A look at Janet Yellen’s First Testimony

YellenThe new chair of the U.S Federal Reserve, Janet Yellen, has delivered her first testimony to the Congressional Committee this week. Below we go through some of her most notable remarks…

Stimulus Plan to Continue

The most significant announcement made by the new chairwoman, was her plan to continue with the Fed’s stimulus plan. ‘I served on the committee as we formulated our current policy strategy and I strongly support that strategy,’ she said. The main reason for the continual in policy, being that the U.S economic recovery is ‘far from complete.’

This means that cheap money will continue to be available as the Fed continues its quantitative easing program – currently at $65bn a month – which has greatly reassured the markets. Asian and U.S stocks rose across the board, and the Australian dollar rose to a month-high after the statement.

Mrs Yellen also indicated that tapering of the stimulus plan would continue, as ‘further measured steps’, will be taken to reduce Federal support. Volatility in global financial markets caused by tapering was also noted, but the chairwoman remarked that at this point, it does ‘not pose a substantial risk to the U.S economic outlook’. She went on to add that a ‘notable change in the outlook’, could reduce the pace of tapering, as it is ‘not on a pre-set course’.

Interest rate to remain at zero

Despite what has been described as ‘poor growth’ in the job market, unemployment dropped to 6.6% in January. Previously the Fed had committed to begin raising the rate of interest once unemployment hit 6.5%, but the new chairwoman appears to be moving away from this idea – much like the Bank of England and its reworked forward guidance. She said that the rate of unemployment is an isolated figure and does not completely reflect the sector.

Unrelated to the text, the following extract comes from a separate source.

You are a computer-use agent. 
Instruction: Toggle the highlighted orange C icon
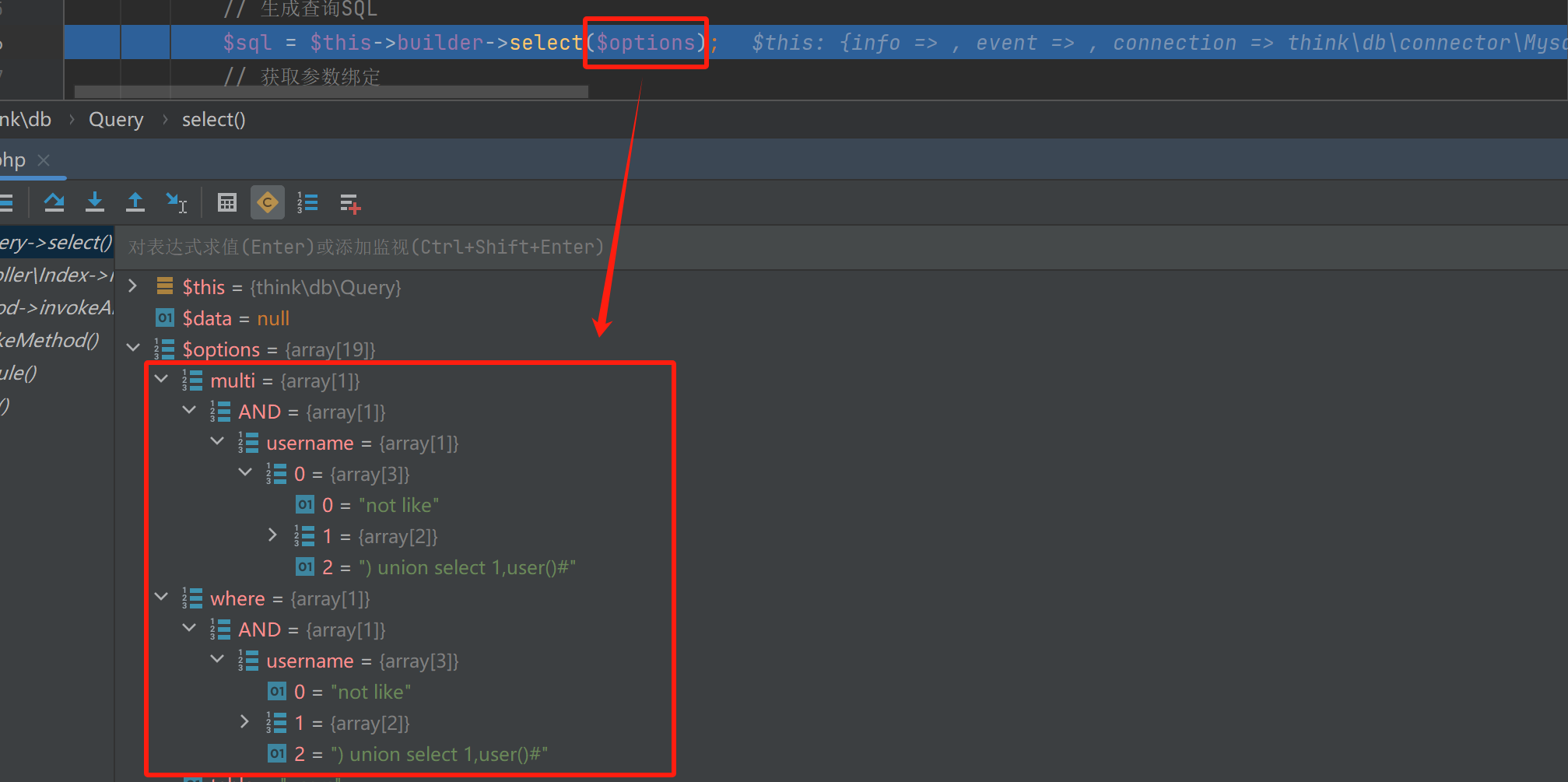pyautogui.click(x=267, y=203)
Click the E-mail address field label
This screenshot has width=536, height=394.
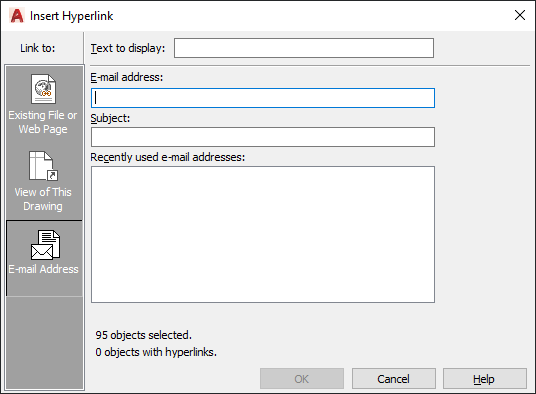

She pointed out that the number of long-term unemployed continues to remain high, and that 20.7% of teenagers, 12.1% of African Americans, and 8.4% of Hispanics are still unemployed. The 6.6% unemployment rate was also said to be deceptive as there many people working part-time jobs but would rather – and cannot – work full-time.

Fed expects employment growth

After some poor figures on U.S employment growth, Mrs Yellen spoke of her surprise and admitted; ‘The pace of job creation [is] running under what I had anticipated.’ Throughout 2013, U.S job creation averaged at 194,000 new jobs per month. But this dropped significantly to 75,000 in December, and only rose to 113,000 in January 2014 – still well below forecasts.

The extremely harsh winter – with temperatures plunging to -50C in some areas – has been identified as one of the main causes for the slow growth. The chairwoman maintained a cautious stance, warning that, ‘we have to be very careful not to jump to conclusions in interpreting what those reports means.’ Mrs Yellen said that the Fed has confidence employment will grow, and no new policies are needed to stimulate the sector.

Fed will continue to seek transparency

Last year, the Fed announced – for the first time – inflation and unemployment rate targets, which were recommended by a committee headed by Mrs Yellen. This desire to create transparency in Federal Policy, and thus create confidence, is set to continue into her leadership.

Although the link between unemployment and interest rates looks likely to be re-evaluated (as mentioned above), the Fed will continue to use inflation and unemployment rate targets – and further indicators, as yet undefined, to inform interest rate increases – to improve communication and transparency.

Mrs Yellen is obviously very keen to tread delicately on what is still a very fragile and uneven economic recovery.